Y se recostó en el borde de la cama, apoyando cautelosamente el cuerpo contra el del herido. En silencio, sin un sollozo, hundida en una angustia demasiado profunda para el llanto, pasó la noche sin cerrar los ojos. Luchaba contra la videncia y contra los sueños, luchaba por lograr el silencio y la insensible Esencia de pensamiento que le habían enseñado en Avalón.
Mientras tanto, en el ala más lejana del castillo, Ginebra yacía despierta, contemplando con culpable ternura el pelo de Arturo bajo el claro de luna, el pecho que subía y bajaba con tranquila respiración. Por las mejillas le corrían lentas lágrimas.
«Sólo quiero amarlo», pensaba. Luego rezó: «Oh, Dios mío. Virgen María, ayudadme a amarlo como debo, porque es mi rey y señor y es tan bueno que merece ser amado más de lo que yo puedo amar.»
A su alrededor la noche parecía respirar tristeza y desesperanza.
«Pero ¿por qué? —se preguntó—. Arturo es feliz. No tiene nada que reprocharme. ¿De dónde surge este pesar que llena el aire?»
A
fines de verano, en una tarde calurosa, la reina Ginebra estaba en el salón de Caerleon, con algunas de sus damas. La mayoría fingía hilar o cardar lo que restaba de la lana de primavera, pero los husos se movían con pereza. Incluso la reina, tan buena bordadora, había dejado de dar puntadas en el fino mantel de altar que estaba haciendo para el obispo.

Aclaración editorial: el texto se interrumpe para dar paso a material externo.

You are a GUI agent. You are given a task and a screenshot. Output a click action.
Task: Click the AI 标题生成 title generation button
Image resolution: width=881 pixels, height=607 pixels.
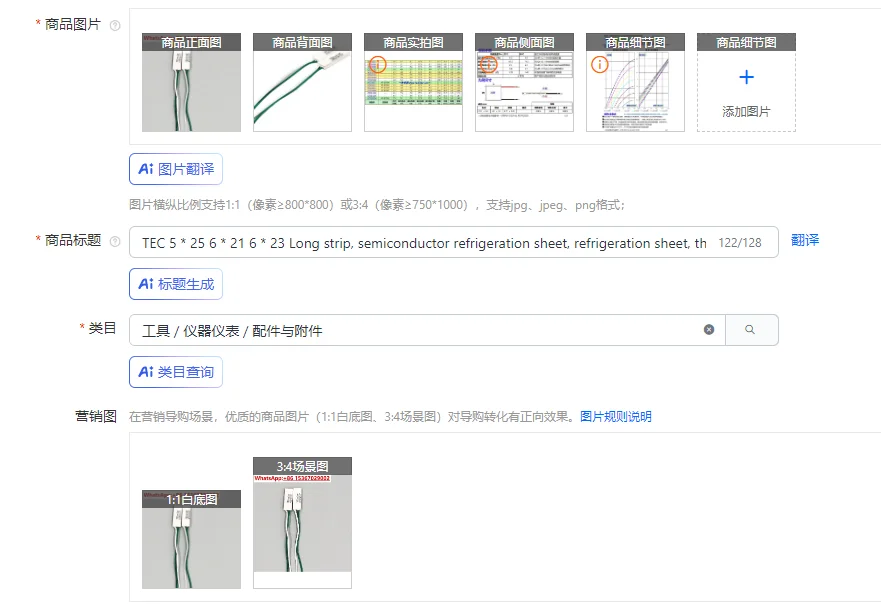click(x=176, y=284)
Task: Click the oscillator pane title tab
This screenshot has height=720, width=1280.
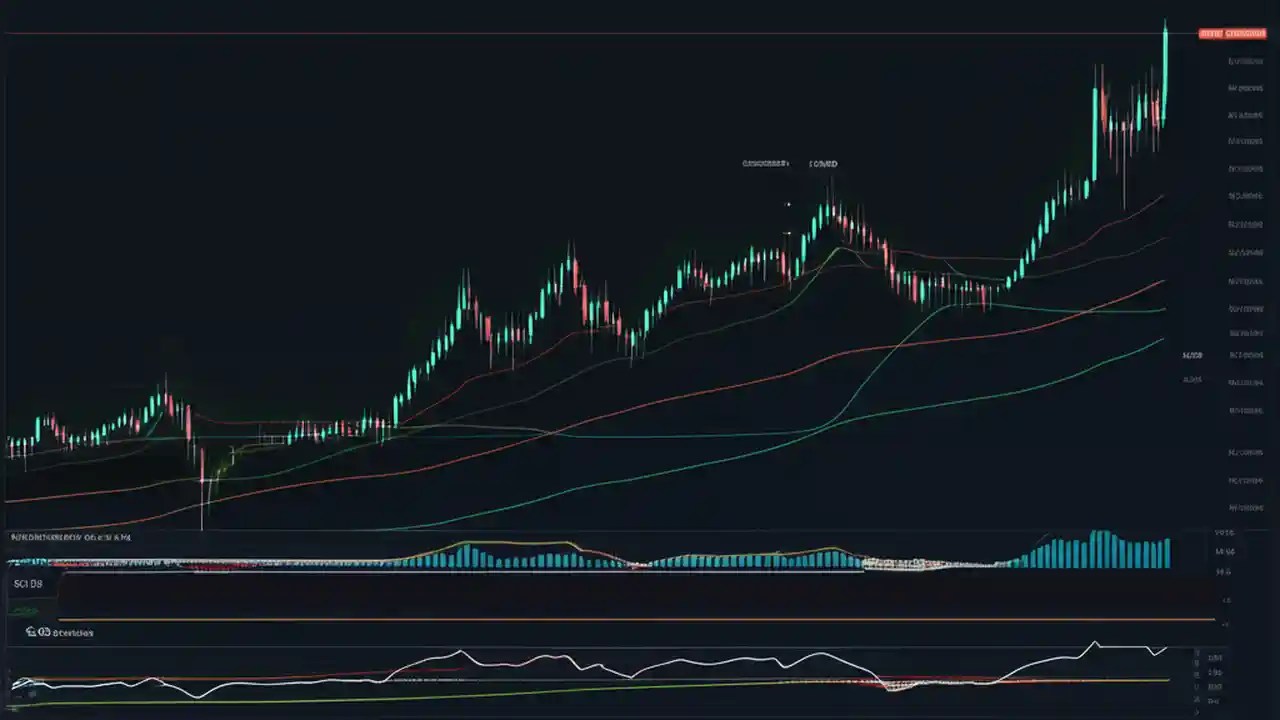Action: [x=70, y=631]
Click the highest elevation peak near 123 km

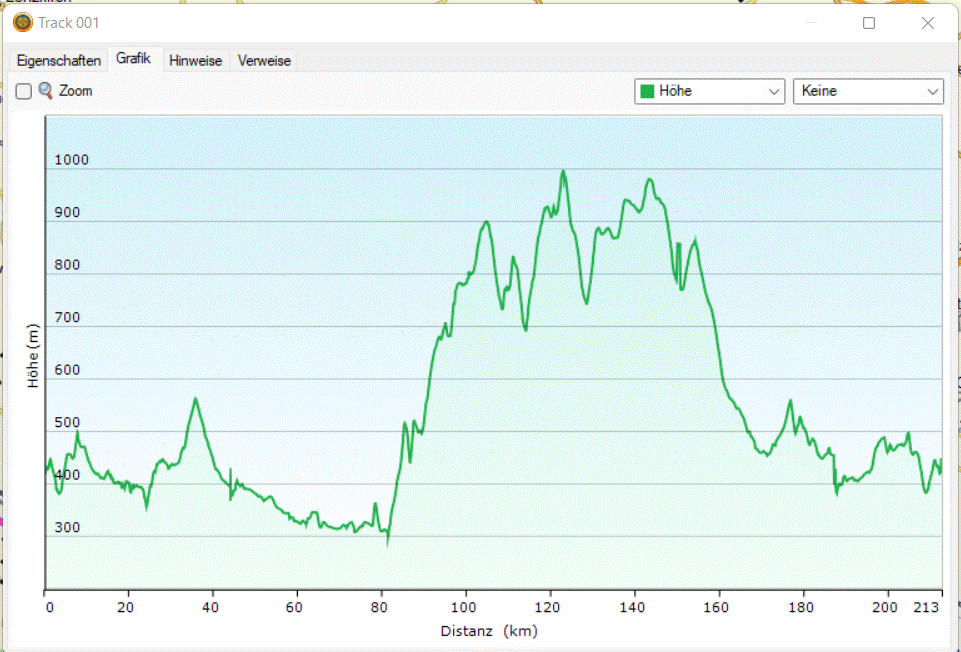click(x=563, y=171)
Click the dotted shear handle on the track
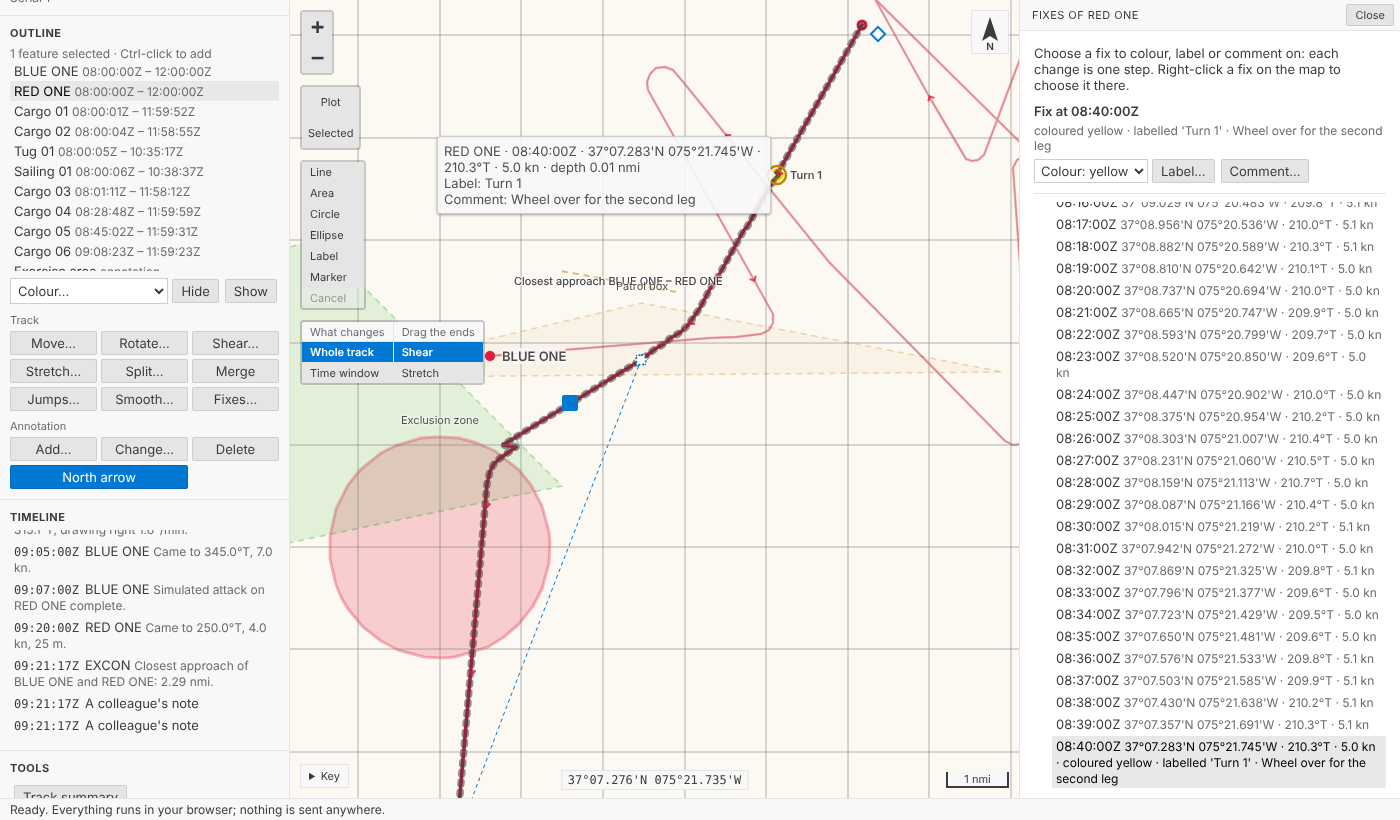Viewport: 1400px width, 820px height. (x=641, y=359)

Morgana, que estaba cardando, apartó la lana con un suspiro. En aquella época del año siempre sentía nostalgia de las nieblas y los acantilados de Tintagel; no había vuelto allí desde su infancia.
Arturo había ido con su legión a la costa del sur, a fin de examinar el nuevo fuerte construido por los sajones de las tropas aliadas. Aquel verano no habían sufrido incursiones; en dos años, las legiones montadas habían reducido el combate con los sajones a un ejercicio esporádico. Pero el rey aprovechaba esa temporada pacífica para fortificar todas las defensas de las costas.
—Tengo sed otra vez —dijo Elaine, la hija de Pelinor—. ¿Puedo pedir que envíen más jarras de agua?